ASSIGNMENT: There is one span to output from the data below: the lines starting at the line with "Open the View" and ending at the line with "Task: Open the Priority New Value combo box". Output it exactly, ends included, nothing more.

(Dataset entries)
════════════════════

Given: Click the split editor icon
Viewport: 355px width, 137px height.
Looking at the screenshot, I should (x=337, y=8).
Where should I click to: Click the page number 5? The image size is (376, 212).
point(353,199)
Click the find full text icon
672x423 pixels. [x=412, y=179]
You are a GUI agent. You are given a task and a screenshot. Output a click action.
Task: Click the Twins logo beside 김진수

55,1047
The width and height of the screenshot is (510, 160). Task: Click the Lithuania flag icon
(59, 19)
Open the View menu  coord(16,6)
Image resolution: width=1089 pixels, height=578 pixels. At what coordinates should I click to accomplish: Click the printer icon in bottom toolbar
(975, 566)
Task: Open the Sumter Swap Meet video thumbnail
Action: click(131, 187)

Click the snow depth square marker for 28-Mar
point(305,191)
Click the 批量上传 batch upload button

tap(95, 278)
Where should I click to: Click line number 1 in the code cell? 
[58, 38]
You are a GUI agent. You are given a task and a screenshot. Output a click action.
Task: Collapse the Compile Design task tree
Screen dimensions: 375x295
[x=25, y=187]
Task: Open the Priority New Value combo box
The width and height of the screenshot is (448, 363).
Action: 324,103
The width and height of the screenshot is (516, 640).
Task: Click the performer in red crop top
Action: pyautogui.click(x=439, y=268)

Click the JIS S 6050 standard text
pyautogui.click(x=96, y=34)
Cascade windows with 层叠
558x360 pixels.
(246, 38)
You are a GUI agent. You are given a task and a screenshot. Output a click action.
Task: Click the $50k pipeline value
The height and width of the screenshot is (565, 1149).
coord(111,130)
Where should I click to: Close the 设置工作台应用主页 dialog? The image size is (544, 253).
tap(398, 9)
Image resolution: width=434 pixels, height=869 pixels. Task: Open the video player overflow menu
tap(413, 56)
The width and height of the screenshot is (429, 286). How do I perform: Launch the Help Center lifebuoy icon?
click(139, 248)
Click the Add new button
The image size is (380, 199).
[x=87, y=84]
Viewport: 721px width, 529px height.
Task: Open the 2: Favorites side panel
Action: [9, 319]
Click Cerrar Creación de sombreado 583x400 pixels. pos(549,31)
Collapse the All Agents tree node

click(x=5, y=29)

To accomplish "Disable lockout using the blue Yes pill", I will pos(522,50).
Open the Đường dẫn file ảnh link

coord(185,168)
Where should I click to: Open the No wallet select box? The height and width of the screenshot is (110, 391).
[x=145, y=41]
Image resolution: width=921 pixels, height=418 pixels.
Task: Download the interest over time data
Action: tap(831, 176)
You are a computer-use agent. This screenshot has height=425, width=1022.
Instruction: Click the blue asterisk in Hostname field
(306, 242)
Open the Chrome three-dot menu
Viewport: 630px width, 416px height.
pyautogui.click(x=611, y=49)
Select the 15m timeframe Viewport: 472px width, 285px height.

════════════════════

EXERCISE RESULT:
Open the View menu  coord(16,6)
Image resolution: width=1089 pixels, height=578 pixels. At what coordinates should I click to accomplish: Click the printer icon in bottom toolbar
(975, 566)
Task: Open the Sumter Swap Meet video thumbnail
Action: click(131, 187)

Click the snow depth square marker for 28-Mar
point(305,191)
Click the 批量上传 batch upload button

tap(95, 278)
Where should I click to: Click line number 1 in the code cell? 
[58, 38]
You are a GUI agent. You are given a task and a screenshot. Output a click action.
Task: Collapse the Compile Design task tree
Screen dimensions: 375x295
[x=25, y=187]
Task: Open the Priority New Value combo box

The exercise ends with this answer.